Walsh hosted The Mike Walsh Show from 1973 to 1985. The program screened originally on the 0-10 network, the forerunner of Network Ten, before transferring to the Nine Network. It won 24 Logies, with Walsh winning a Gold Logie.

The program was renowned for introducing fellow Gold Logie winning personality Jeanne Little in 1974.
The Mike Walsh Show became so popular in the midday time slot that it eventually moved to a night time format to try to reinvigorate night time variety.

The idea was to keep the midday show going but with a new host, whilst transferring the popularity of the Mike Walsh Show to the night time slot. Following speculation about who the host would be, Walsh announced on the midday show that, "there was only one choice for the new host and frankly if he had said no, we wouldn't have gone to night time. The host of the midday show for next year will be….Ray Martin". The announcement was greeted with rapturous applause and cheering, perhaps due to Martin's popularity as a 60 Minutes reporter. The Midday Show with Ray Martin ran for 13 years.

The night time show with Walsh was a failure and was cancelled after a few weeks. He returned to television for a 12-week chat and music show on the ABC in 1987.

He has the distinction of winning a Gold Logie and Sammy award in the same year. He has 24 Logies all up, and seven Sammys in total.

* [Required tasks]:
1/ In the passage on The Mike Walsh Show, how many years did The Midday Show with Ray Martin run?
2/ Reproduce the passage on The Mike Walsh Show from "Walsh hosted The" up to and including "a Gold Logie.".
The material after the passage on The Mike Walsh Show is separate from it.

* [Available data]:
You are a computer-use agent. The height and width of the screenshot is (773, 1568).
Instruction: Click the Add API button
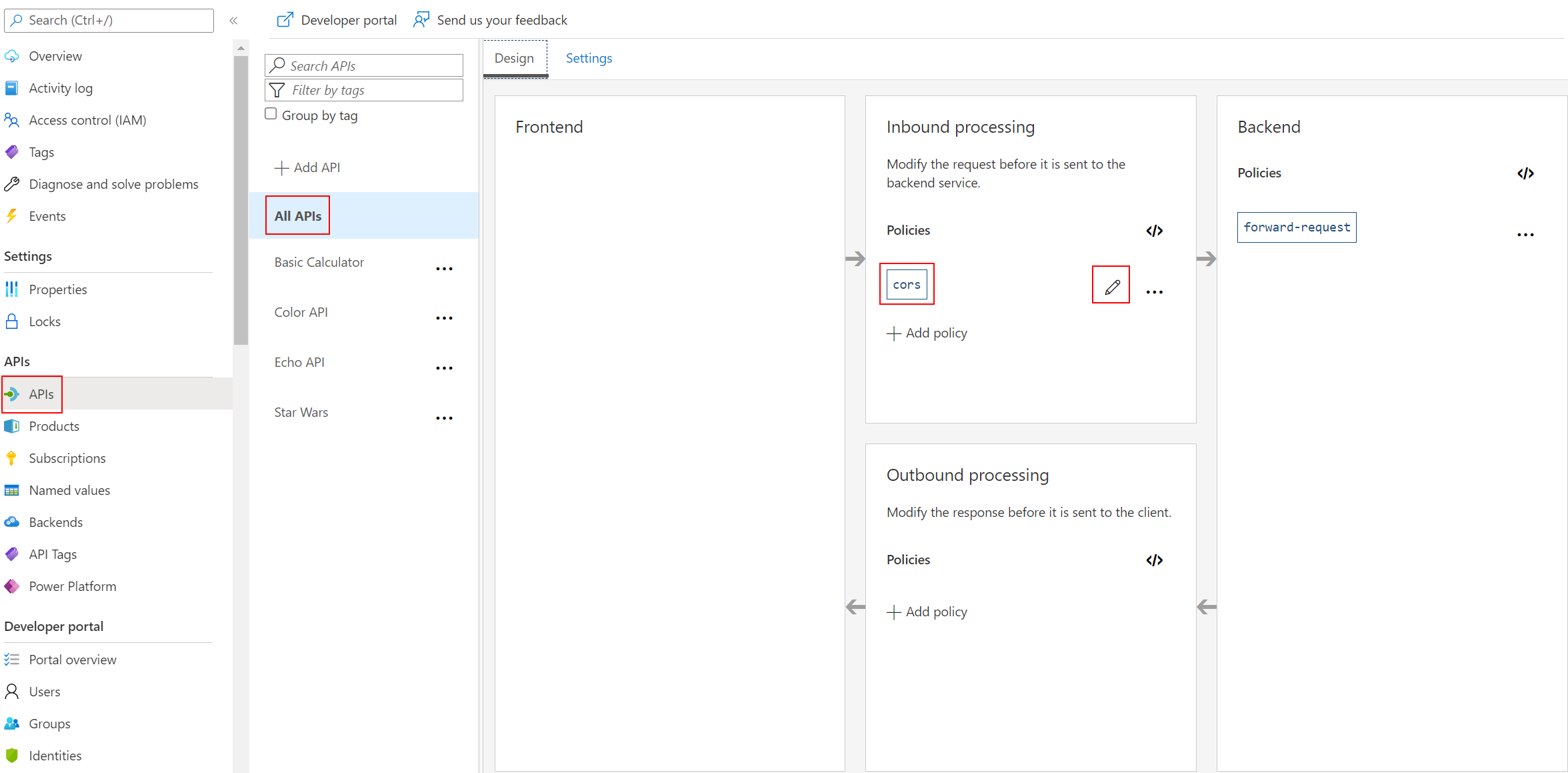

* [Solutions by task]:
1/ 13 years.

2/
Walsh hosted The Mike Walsh Show from 1973 to 1985. The program screened originally on the 0-10 network, the forerunner of Network Ten, before transferring to the Nine Network. It won 24 Logies, with Walsh winning a Gold Logie.